Required work:
Starting at the line that contains "This screenshot has width=1024, height=576.", write out each line through the end of the data below, exactly as it stands. Skip any pictures.

[[ Input material, beginning ]]

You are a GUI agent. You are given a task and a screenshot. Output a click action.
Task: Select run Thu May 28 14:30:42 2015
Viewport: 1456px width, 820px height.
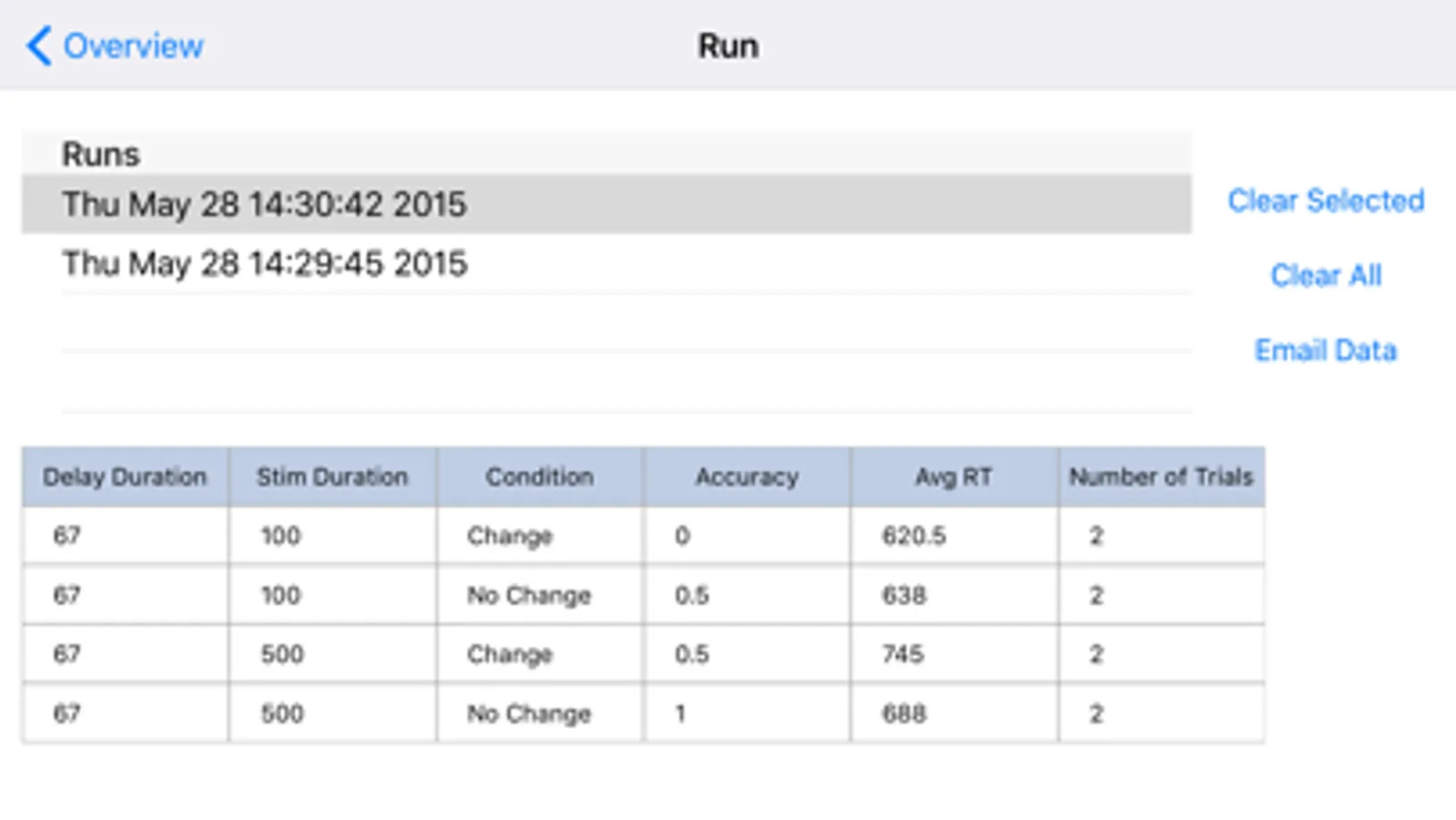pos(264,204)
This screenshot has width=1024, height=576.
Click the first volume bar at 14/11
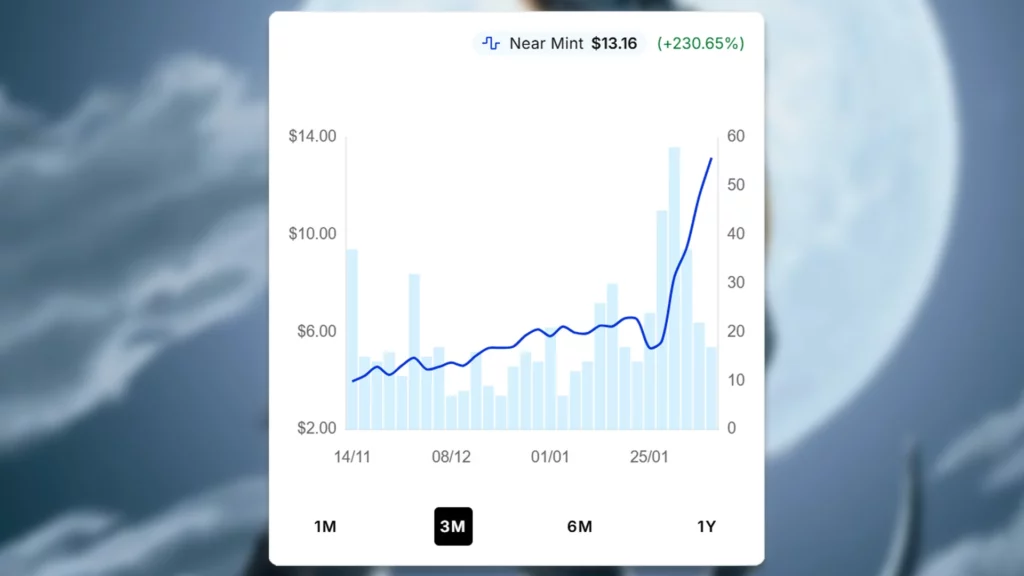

[[ Input material, end ]]

Solution for this task:
This screenshot has width=1024, height=576.
Click the first volume bar at 14/11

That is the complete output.